Sorry, it's the only link I could find!! And it does have other sequences in the film to whet the appetite. Actually, it is photographed in B&W by the great Roger Deakins and is a film noir, with the usual Coen comedy and lots of Hollywood film references. I don't know why it isn't discussed more frequently as, IMO, it's their masterpiece. And Beethoven shows what a broad cultural taste these two film-makers have.


----------



## Ukko (Jun 4, 2010)

CountenanceAnglaise said:


> Sorry, it's the only link I could find!! And it does have other sequences in the film to whet the appetite. Actually, it is photographed in B&W by the great Roger Deakins and is a film noir, with the usual Coen comedy and lots of Hollywood film references. I don't know why it isn't discussed more frequently as, IMO, it's their masterpiece. And Beethoven shows what a broad cultural taste these two film-makers have.

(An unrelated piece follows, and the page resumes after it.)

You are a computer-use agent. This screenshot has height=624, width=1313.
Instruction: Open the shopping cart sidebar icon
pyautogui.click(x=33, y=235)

Without appetite whetting, based solely on your recommendation, I have ordered a copy. Don't be alarmed, I won't castigate you if I don't like it.


----------



## Guest (Oct 24, 2012)

Obviously a man of taste!! It's a listening-type film as much as anything, with a great (and often ironic) script. You'll see a very iconic shot during the film and I wouldn't mind if you got back to me telling me which one you think it is, once you've seen it. But the look of the film is stunning, just beautiful - like rich chocolate and velvet, is the best way I can describe the lighting and photography. What I love about the Coens is their understated humour and listen out for Billy Bob Thornton's voice-over. Just wonderful. Enjoy it. Warning: non-linear narrative, so one can become confused.


----------



## Ukko (Jun 4, 2010)

/\ You are whetting. I am not afraid of confusion; quite used to it.


----------



## Guest (Oct 24, 2012)

I watched the first half of it again yesterday. It is slow, which puts people off, but the acting is magnificent. Billy Bob Thornton, James Gandolfini, Frances McDormand and the others - simply stunning. These are amongst the very best actors working in the US today. And the lovely 'references' to other films, "Citizen Kane" and "To Kill a Mockingbird" just to name two. The non-linear narration starts about halfway into the film. And the Coens use temporal and spacial relationships essentially to flesh out character. Enjoy.


----------